The pavilion of a village cricket club is a place where the intergenerational transfer of knowledge has been a given for two centuries. – Colin Brazier
Most of all, and most pertinently during this Age of Corona, cricket – at the grassroots level – is vastly social. Well, so are many sports, you might argue. But cricket stands out, partly because of the time it takes, and the pauses for socialisation it offers, but also because of the age spread of those who play. The pavilion of a village cricket club is a place where the intergenerational transfer of knowledge has been a given for two centuries.

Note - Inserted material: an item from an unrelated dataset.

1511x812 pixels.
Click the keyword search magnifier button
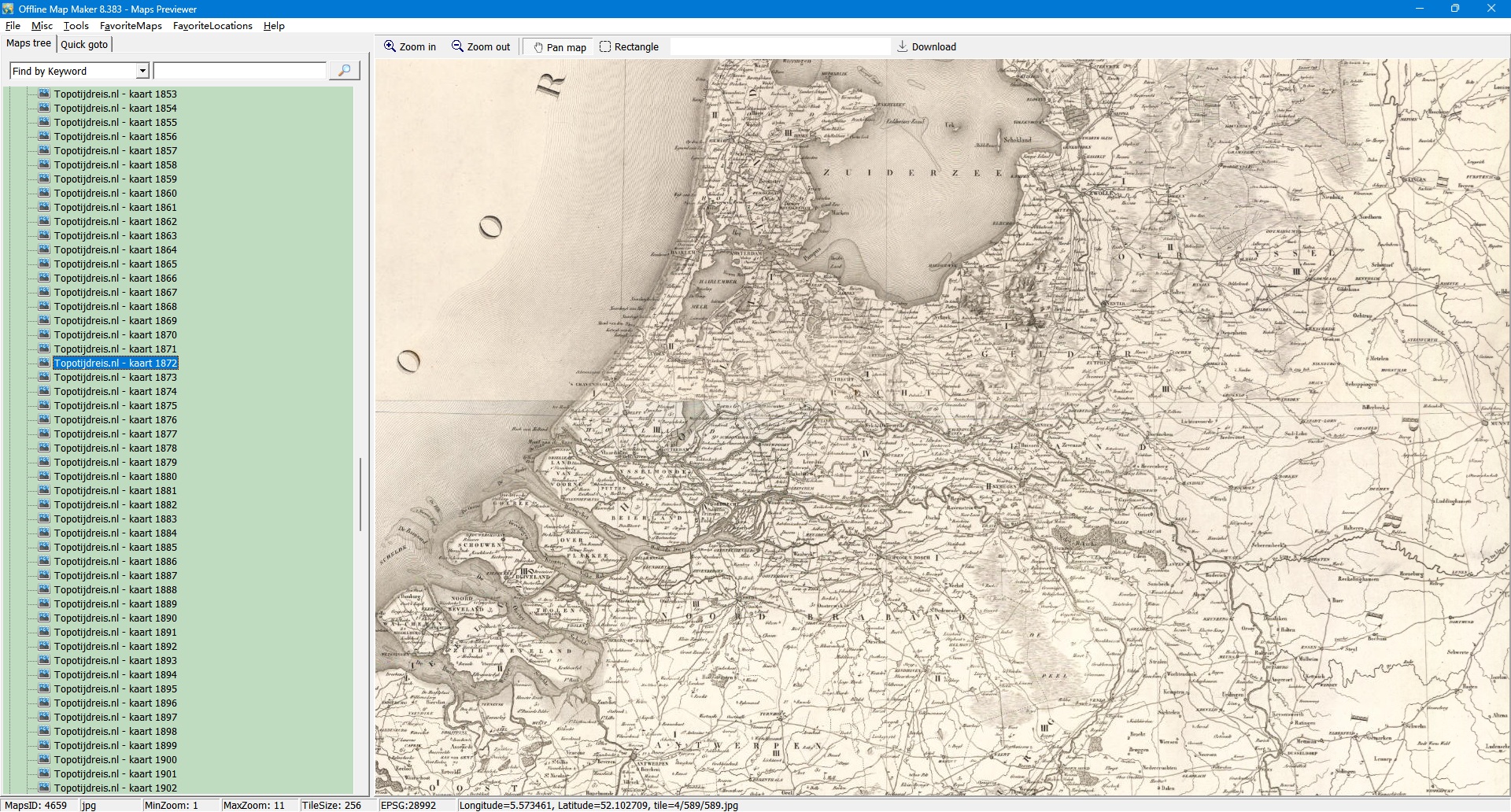coord(344,71)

Sadly, many of these small clubs face a future that has been rendered more uncertain by Covid. Playing recreational cricket is a time-consuming habit in a world where time is short. Will coronavirus break that habit for cricketers, just as it may for devotees of other physical institutions, including churches? It’s hard to know for sure. But, in the meantime, thank God for the return of cricket and maybe, as a fast bowler launches the first ball of England’s international season down towards an opening batsman, we might say a prayer for his survival – and that of the game itself.